In the absence of RS, the generation efficiency η can be easily inferred from the power dependence of the second-order correlation function defined as the ratio of coincidences and the product of signal and idler counts44:

$${g}_{si}^{(2)}(0)=\frac{{N}_{coinc}}{({N}_{s}-D{C}_{s})({N}_{i}-D{C}_{i})}\approx \frac{1}{\eta {P}^{2}}$$
(3)

which does not require the knowledge of the overall loss and detection efficiency. We obtain \(\eta \approx 2.6\,{.10}^{-6}\,{{\rm{mW}}}^{-2}/{\rm{pulse}}\). Considering the power range used in our experiments, this gives a generation rate that varies from 2.610−4 to 2.610−2 per pulse, meaning a photon-pair rate in between 0.5 to 52 kHz. It is noteworthy that the low brightness figure of this first demonstration, could be improved by 4 orders of magnitude with an optimized design with realistic parameters: the nonlinearity could be increased by using a smaller fiber core radius; the gain would then be further enhanced by the higher gas pressure required to obtain the same phase-matching condition as nonlinearity also increases with gas pressure (Supplementary Note 1c). The fiber length could also be increased as well as the repetition rate of the pump laser (2 MHz) that is much lower than the typical 80–100 MHz of many reported sources. Let us stress that the brightness figures depend very strongly on the measurement conditions: pump power, repetition rate and pulse duration, signal and idler detection frequency bandwidths, detector quantum efficiency and dead time.

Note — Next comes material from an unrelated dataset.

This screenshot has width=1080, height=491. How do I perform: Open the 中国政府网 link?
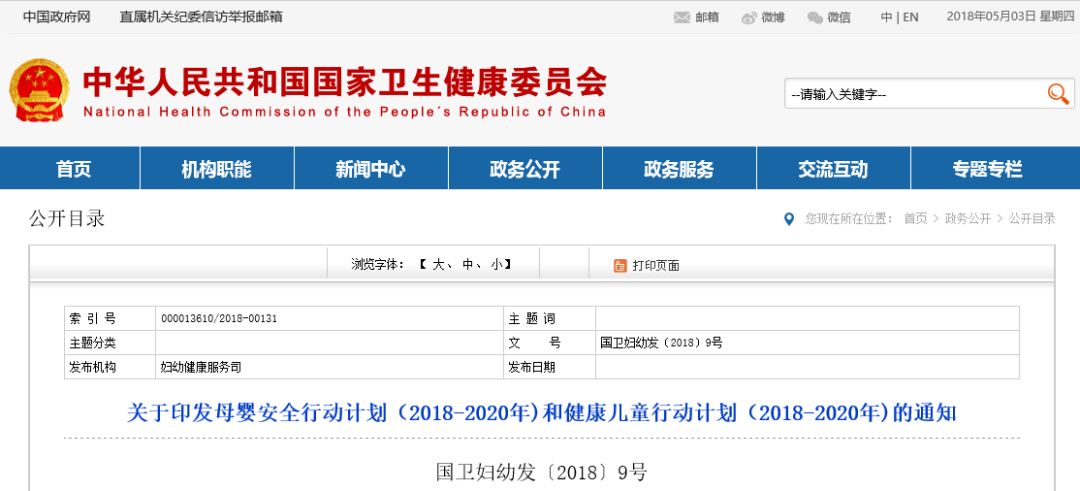[x=57, y=17]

As a conclusion of this photon-pair source characterization, we have achieved the first spontaneous photon-pair generation in a gas-filled HCPCF and, as a consequence of the negligible RS noise, the highest reported CAR in a fibered source.

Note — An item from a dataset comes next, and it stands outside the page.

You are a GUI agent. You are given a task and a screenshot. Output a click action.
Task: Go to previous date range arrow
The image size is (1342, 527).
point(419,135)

Heralded single-photon source

This source can be used as a heralded single photon source at telecom wavelength by using the signal photon at 770 nm to herald the idler. The quality of the resulting source can be derived from the heralded second order coherence function \({g}_{H}^{(2)}\). It is measured by adding a beamsplitter on the idler arm (see Fig. 1 inset II) and comparing threefold and twofold coincidences between the signal and the two idler single photon detectors44,45:

$${g}_{H}^{(2)}(0)=\frac{{N}_{s,{i}_{1},{i}_{2}}{N}_{s}}{{N}_{s,{i}_{1}}{N}_{s,{i}_{2}}}$$
(4)

with \({N}_{x,y,z}\), \({N}_{x,y}\), Nx the number of threefold coincidences, twofold coincidences and counts, respectively, with \(x,y,z\in \{s,{i}_{1},{i}_{2}\}\).

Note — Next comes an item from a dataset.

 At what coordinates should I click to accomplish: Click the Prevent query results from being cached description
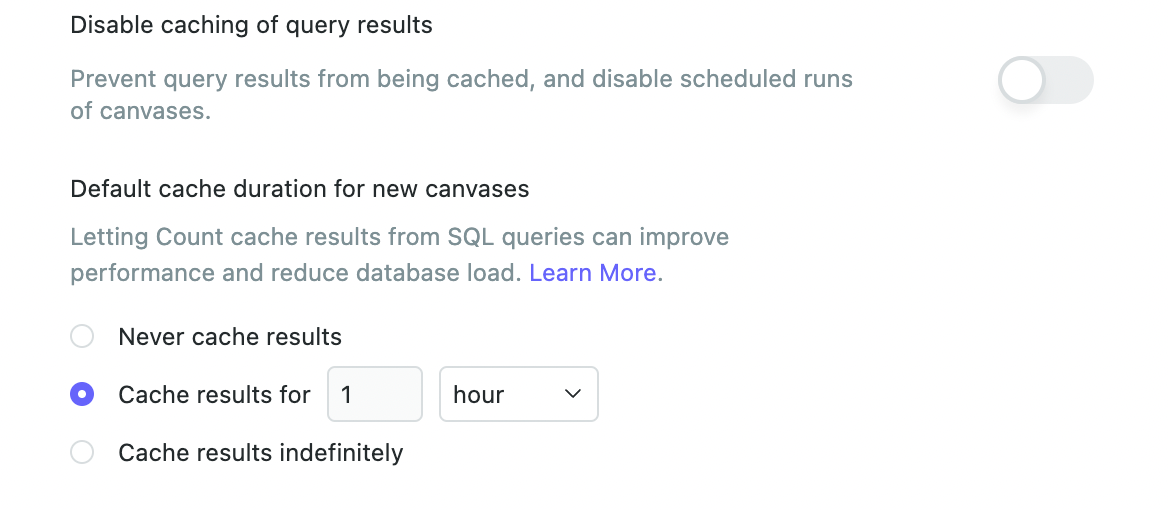tap(461, 79)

\({g}_{H}^{(2)}(0)=0\) for a perfect single photon source46. A non-zero value reveals the presence of multi-photon generation or any source of noise (RS, residual pump, etc). Figure 4 shows the measured heralded \({g}_{H}^{(2)}(0)\) as a function of pump power. At 20 mW, the value reaches \({g}_{H}^{(2)}(0)=0.002\pm 0.001\), meaning that the probability of getting more than one photon per pulse is 7 orders of magnitude lower than the one of having a single photon47. To our knowledge, this is the lowest \({g}_{H}^{(2)}(0)\) obtained in a fiber architecture. This high performance in terms of source quality is also a consequence of the Raman-free feature of our source. Moreover, the measured \({g}_{H}^{(2)}(0)\) increases quadratically with pump power (blue curve) as expected25, whereas it would saturate to a linear dependence in the presence of RS noise44.

The heralding efficiency, i.e. the probability that an idler photon is present given the detection of its twin, is also a very important characteristic of the heralded photon source. We measure a value of \({\eta }_{{\rm{herald}}}\approx 27 \% \) which is comparable with other reported fiber sources10,12,48.

Another fundamental parameter is the purity of the heralded telecom photon. The fiber design was chosen to exhibit near spectral factorability of the photon-pair state, as demonstrated in42. The singular-value decomposition of the simulated joint spectral amplitude (Fig. 4c) provides an upper bound of the purity of the idler photon: Pi < 90%49. This upper bound assumes a flat spectral phase and a perfectly homogeneous fiber. The purity can be derived experimentally from the non-heralded second-order coherence \({g}_{NH}^{(2)}(0)\) which is measured with our setup by ignoring the heralding signal (see Fig. 1 inset II) and is given by44:

$${g}_{NH}^{(2)}(0)=\frac{{N}_{{i}_{1},{i}_{2}}{R}_{p}}{{N}_{{i}_{1}}{N}_{{i}_{2}}}=1+{P}_{i}$$
(5)

with Rp the repetition rate of the pump laser and Pi the purity of the idler photon.

The \({g}_{NH}^{(2)}(0)\) of the heralded telecom photon is shown in Fig. 4b. The value is rather constant over the measured power range with a mean value of 1.74 ± 0.32 and yields a maximum of 1.91 ± 0.31. The high purity \({P}_{i}\approx 74 \% \) of the telecom photon obtained without resorting to narrowband spectral filtering is an experimental proof of the spectral correlation engineering possibilities of the gas-filled HCPCF platform.

Discussion

We have demonstrated the first tunable photon-pair source based on a gas-filled hollow-core photonic crystal fiber. Filled with a monoatomic gas, this architecture allows Raman-free nonlinear optics within the fiber at room temperature. As a consequence, the source exhibits outstanding performances in terms of signal to noise ratio, with state of the art CAR and heralded \({g}_{H}^{(2)}(0)\), despite the low performances of our detectors. This first design already outperforms other well-established strategies to reduce Raman-scattering noise as shown in Fig. 5. The control of the two photon frequencies over a large range through gas pressure tuning, thus enabling for choosing specific telecom channel or atomic transitions is also a remarkable feature of our source.

Figure 5
figure 5

Comparison of state of the art fiber photon-pair sources. The corresponding reference is indicated in square brackets.

Furthermore, we show that the source can also be used as a fibered heralded single photon source at telecom wavelength with good heralding efficiency and purity showing that spectral correlation engineering of the photon-pairs has effectively allowed the generation of factorable pair states. This first demonstration shows that this new platform of gas-core photonic crystal fibers is very promising and could provide versatile sources that can be designed to satisfy the requirements of many quantum information applications.